Description of problem: Regression introduced in RHEL5.4GA in the stex scsi HBA driver. Issuing a scsi reset to a Promise SuperTrak EX4650 results in stex_mu_intr() looping forever, with 'lagging req' messages in syslog. The customer has developed a patch and has verified it fixes the issue - I have asked for more explanation of how the patch fixes the bug in the associated IT and will post their reply here once I get it. Version-Release number of selected component (if applicable): RHEL5.4 GA kernel-2.6.18-164.el5 kernel-PAE-2.6.18-164.el5 How reproducible: Always Steps to Reproduce: 1. Install RHEL5.4 GA, and reboot. 2. Confirm the sg device of the reset target with sg_map command. # sg_map 3. Execute sg_reset command. # sg_reset -d /dev/sgX Note: X is the sg device number of the reset target. sg_reset: starting device reset scsi 0:0:1:0: sg_reset: completed device reset stex(0000:08:00.0): lagging req stex(0000:08:00.0): lagging req Note: "stex(0000:08:00.0): lagging req" message keeps being output. 4. Execute the command with the disk access. # df The following message is printed out after a while. "rejecting I/O to offline device" Actual results: "stex(0000:08:00.0): lagging req" message keeps being output and I/O is not executed. Expected results: "stex(0000:08:00.0): lagging req" message is not output and I/O is executed. Business impact: It becomes impossible for the customer to access the disk if reset occurs. Hardware info: Machine : Express5800/R110a-1 CPU : Intel(R) Xeon(R) CPU L3110 3.00GHz x 1 Memory : 4GB HBA : Promise SuperTrak EX4650
Created attachment 362376 [details] customer supplied patch Customer supplied patch - they have verified it fixes the bug, but there is no accompanying explanation. I have asked the following : ---- could we please have an explanation of how the patch fixes the problem, and any possible side-effects. e.g. the patch basically deletes some of the stex reset code, does this now rely on other code to initialize some of the hba fields such as hba->req_head, hba->req_tail, etc? Was the hba->host->host_lock spinlock causing a deadlock in the irq context, and thus causing stex_mu_intr() to loop forever? ----
In IT#337387 > I've asked from engineering, if NEC can reply directly to comment #5 on this BZ to to have a chance at making 5.5. > >> In order to have a chance at making 5.5, we need commitment from NEC to help test this. Please have them reply directly in the BZ if they are willing to do so. > > I'm so glad if you could help us verifying the fix on your hardware. > > ---- comment #5 on BZ#535350 ---- > Looks like there is no such hardware in house QE can access. Can you please > check with the customers if they can help test this once the Beta is out? > > BTW. Since this is a regression, so should be proposed as a blocker > ---- Yes, NEC would be glad to help verify that the RHEL5.5 stex driver will have this problem fixed. Please wait a little more while we test the stex driver in RHEL5.5 beta. Best regards.

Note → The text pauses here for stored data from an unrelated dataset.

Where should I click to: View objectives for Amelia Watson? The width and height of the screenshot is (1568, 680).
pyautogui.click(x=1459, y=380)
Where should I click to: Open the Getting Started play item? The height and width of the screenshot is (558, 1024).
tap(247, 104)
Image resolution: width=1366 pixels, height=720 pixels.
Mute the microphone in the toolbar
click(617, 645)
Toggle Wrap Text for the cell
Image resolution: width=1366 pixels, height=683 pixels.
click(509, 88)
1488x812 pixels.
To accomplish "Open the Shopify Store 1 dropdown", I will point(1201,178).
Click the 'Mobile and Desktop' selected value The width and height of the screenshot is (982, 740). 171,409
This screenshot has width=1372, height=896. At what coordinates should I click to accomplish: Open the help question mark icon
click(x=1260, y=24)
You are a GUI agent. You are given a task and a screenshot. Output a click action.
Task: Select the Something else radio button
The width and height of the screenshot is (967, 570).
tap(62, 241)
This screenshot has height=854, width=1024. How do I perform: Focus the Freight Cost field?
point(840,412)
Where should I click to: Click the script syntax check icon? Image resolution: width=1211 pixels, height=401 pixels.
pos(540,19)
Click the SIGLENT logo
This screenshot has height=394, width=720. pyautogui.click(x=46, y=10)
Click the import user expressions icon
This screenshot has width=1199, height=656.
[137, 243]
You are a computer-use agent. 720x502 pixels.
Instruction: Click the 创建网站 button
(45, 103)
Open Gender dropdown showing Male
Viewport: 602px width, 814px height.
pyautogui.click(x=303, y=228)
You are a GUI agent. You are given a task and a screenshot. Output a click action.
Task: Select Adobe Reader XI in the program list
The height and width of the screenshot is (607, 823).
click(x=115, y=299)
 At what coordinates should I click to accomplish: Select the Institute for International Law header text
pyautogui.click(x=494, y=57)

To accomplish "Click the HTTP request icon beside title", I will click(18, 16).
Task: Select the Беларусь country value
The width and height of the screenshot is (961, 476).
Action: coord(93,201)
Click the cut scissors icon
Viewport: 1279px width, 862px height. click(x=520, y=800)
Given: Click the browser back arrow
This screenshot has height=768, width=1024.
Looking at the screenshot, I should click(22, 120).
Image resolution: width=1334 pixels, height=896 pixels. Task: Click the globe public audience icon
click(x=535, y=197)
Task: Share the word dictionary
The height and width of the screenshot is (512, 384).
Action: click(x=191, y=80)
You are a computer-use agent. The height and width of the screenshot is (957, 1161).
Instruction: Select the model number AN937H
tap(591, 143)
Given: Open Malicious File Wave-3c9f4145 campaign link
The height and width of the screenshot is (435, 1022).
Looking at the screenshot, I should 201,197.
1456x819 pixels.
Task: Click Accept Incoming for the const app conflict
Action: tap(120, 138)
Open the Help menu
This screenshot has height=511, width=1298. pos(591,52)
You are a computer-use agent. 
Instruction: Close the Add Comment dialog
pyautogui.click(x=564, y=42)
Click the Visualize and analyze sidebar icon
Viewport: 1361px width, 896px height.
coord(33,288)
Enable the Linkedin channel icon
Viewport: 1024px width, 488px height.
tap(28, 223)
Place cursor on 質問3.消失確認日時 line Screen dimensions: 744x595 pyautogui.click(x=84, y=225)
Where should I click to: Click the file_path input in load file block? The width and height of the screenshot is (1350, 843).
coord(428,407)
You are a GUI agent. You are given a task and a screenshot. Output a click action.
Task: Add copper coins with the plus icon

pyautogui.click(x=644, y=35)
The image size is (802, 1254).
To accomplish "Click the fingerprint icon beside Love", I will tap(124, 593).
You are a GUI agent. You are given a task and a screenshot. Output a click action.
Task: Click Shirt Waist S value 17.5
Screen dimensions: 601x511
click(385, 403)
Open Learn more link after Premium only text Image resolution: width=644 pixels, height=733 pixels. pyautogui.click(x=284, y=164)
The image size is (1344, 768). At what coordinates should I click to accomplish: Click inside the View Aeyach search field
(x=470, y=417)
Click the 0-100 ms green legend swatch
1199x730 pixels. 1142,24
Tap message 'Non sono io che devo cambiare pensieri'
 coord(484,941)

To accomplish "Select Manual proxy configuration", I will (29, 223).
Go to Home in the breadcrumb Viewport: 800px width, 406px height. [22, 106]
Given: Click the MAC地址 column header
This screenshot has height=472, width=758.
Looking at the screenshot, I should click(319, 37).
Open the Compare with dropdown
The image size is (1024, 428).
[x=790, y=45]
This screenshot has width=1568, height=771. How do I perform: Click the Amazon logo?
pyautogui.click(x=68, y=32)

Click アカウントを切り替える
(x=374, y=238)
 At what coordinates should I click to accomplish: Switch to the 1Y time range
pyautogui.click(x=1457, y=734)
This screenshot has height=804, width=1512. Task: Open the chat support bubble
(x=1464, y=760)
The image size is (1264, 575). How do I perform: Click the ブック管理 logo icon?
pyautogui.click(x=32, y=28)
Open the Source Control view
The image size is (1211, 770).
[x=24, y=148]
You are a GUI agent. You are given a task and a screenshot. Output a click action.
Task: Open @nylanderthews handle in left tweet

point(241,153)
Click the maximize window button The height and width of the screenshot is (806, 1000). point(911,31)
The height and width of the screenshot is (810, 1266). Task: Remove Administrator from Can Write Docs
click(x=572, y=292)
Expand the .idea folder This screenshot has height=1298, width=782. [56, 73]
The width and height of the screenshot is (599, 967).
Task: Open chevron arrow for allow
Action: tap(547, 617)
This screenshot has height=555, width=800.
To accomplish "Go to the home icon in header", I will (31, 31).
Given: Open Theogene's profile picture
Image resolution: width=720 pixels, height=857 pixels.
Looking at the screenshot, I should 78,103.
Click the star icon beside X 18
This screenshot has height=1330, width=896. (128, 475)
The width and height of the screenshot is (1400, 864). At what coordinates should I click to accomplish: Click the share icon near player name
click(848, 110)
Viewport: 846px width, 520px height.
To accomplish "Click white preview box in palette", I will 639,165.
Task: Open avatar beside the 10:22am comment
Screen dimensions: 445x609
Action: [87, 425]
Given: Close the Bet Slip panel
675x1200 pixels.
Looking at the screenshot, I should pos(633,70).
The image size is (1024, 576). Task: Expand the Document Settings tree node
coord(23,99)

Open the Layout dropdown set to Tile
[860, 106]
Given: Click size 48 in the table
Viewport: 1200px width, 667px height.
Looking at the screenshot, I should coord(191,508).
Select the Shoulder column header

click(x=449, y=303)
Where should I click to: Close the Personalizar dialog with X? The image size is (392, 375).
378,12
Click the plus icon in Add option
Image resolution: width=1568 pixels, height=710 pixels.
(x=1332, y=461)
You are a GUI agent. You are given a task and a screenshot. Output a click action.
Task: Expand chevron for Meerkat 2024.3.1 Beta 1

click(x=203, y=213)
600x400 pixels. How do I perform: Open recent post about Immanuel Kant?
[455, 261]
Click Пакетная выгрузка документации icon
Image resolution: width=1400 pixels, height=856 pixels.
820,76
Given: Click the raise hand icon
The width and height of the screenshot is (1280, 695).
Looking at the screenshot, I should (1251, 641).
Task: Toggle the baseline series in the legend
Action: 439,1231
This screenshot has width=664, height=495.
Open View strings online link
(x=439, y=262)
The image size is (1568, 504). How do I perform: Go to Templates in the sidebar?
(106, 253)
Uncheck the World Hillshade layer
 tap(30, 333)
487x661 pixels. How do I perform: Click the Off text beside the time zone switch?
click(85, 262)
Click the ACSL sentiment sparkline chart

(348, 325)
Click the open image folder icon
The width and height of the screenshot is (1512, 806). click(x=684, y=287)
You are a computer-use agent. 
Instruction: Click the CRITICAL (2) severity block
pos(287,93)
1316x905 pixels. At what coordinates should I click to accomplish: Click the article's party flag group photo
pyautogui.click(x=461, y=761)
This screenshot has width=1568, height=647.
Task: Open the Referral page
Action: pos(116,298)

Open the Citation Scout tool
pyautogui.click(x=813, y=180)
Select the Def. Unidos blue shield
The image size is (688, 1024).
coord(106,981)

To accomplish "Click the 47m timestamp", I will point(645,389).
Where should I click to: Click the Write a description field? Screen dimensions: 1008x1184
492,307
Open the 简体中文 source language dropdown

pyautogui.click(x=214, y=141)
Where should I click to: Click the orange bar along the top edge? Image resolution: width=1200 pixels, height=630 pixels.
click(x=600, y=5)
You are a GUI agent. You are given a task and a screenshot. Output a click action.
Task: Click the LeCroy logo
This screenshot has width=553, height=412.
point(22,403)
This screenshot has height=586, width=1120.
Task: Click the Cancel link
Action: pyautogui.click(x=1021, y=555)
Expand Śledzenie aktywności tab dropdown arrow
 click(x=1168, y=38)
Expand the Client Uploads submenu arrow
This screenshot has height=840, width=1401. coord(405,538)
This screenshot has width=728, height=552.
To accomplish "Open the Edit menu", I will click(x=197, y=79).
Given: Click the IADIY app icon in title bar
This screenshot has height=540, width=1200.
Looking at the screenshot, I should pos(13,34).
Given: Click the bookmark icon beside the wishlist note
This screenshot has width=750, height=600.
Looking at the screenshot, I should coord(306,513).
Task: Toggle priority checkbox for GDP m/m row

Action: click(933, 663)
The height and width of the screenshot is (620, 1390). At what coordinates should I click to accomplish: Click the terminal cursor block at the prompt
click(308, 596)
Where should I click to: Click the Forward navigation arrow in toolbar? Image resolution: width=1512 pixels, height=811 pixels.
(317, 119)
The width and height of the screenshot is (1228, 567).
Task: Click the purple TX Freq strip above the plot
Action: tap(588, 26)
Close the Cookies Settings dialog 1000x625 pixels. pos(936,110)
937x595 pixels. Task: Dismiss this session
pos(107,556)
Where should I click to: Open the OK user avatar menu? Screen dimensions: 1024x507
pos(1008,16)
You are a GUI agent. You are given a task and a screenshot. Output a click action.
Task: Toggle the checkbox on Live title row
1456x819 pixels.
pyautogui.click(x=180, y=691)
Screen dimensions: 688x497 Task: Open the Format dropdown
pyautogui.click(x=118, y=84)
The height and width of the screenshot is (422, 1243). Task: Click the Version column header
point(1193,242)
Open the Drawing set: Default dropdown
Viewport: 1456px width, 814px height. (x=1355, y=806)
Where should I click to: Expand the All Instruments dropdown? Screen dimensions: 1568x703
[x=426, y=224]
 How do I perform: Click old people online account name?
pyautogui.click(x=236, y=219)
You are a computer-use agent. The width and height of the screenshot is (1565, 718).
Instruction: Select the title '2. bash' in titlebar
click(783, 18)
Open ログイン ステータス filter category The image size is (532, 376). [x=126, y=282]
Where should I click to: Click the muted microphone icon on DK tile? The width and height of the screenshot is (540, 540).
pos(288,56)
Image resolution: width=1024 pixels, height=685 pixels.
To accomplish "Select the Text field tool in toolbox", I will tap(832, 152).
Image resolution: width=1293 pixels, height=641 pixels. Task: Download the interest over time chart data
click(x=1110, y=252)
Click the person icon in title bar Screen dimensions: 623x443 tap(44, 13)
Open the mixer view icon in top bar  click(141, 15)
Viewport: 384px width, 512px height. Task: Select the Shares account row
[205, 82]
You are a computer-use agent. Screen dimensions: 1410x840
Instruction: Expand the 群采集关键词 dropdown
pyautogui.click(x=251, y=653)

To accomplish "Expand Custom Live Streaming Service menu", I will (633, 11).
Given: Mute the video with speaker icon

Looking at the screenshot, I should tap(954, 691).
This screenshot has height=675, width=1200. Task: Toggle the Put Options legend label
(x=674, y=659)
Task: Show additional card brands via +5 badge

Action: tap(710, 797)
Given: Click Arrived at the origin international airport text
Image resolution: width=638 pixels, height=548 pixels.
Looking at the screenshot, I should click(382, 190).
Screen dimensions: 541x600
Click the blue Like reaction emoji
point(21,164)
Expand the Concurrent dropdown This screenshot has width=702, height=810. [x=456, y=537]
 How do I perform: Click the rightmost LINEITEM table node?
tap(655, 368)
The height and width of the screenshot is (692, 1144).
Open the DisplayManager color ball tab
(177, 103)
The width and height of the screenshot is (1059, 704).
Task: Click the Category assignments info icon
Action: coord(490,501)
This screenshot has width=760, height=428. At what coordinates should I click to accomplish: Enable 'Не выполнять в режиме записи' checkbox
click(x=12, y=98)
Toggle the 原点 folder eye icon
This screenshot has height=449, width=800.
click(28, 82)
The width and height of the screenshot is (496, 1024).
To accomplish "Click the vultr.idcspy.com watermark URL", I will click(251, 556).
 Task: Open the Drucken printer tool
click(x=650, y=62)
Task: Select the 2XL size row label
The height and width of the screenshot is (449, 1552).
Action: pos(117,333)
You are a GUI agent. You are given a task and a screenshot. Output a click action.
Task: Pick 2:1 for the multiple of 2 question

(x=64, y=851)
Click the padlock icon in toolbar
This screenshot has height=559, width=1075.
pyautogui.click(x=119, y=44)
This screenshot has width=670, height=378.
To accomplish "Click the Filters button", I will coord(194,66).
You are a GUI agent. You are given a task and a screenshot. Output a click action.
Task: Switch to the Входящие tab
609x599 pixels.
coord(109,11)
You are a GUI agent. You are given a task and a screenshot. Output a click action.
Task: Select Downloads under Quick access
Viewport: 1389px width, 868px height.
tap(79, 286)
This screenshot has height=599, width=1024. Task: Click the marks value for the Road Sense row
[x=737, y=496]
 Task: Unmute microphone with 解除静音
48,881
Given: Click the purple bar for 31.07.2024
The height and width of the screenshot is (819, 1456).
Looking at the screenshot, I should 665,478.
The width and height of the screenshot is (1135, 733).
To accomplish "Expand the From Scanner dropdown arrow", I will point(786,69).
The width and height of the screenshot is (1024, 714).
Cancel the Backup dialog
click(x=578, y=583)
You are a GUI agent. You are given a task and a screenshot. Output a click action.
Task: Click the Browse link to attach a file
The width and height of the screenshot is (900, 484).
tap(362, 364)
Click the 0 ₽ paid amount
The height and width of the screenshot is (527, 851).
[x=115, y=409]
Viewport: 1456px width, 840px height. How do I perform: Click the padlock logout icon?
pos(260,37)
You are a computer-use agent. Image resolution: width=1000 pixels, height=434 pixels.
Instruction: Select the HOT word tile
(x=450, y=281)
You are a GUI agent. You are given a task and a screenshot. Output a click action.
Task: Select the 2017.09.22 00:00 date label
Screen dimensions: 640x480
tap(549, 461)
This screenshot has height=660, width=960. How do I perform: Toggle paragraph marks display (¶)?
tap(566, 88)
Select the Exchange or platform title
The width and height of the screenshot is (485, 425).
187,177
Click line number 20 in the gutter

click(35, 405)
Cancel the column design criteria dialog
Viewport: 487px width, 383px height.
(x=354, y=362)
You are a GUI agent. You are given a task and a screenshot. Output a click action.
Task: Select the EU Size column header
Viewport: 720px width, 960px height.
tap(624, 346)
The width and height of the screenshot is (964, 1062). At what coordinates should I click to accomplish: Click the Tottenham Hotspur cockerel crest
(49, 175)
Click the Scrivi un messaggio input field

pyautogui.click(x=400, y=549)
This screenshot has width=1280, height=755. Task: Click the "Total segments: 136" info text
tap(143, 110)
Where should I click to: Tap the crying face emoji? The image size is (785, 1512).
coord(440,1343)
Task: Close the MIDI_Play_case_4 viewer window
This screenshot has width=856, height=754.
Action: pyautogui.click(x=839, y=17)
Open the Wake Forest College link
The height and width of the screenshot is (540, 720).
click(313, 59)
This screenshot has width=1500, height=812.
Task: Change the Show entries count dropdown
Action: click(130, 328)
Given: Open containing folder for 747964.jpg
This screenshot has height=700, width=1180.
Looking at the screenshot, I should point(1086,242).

NEC confirmed that this problem is fixed in RHEL5.5 beta release.
Event posted on 02-15-2010 05:31pm JST by mfuruta Tatsukawa-san, Thank you so much for verification, I am really appreciated! > NEC confirmed that the problem is fixed in RHEL5.5 beta. > I've added Verified:NEC flag to BZ#525350. Now I'm setting status to Waiting on Engineering.. Best Regards, Masaki Furuta Internal Status set to 'Waiting on Engineering' This event sent from IssueTracker by mfuruta issue 337387
The stex driver was updated to 4.6.0102.4 in -178.el5 which included changes to the reset code, thanks for verifying this issue no longer exists. *** This bug has been marked as a duplicate of bug 516881 ***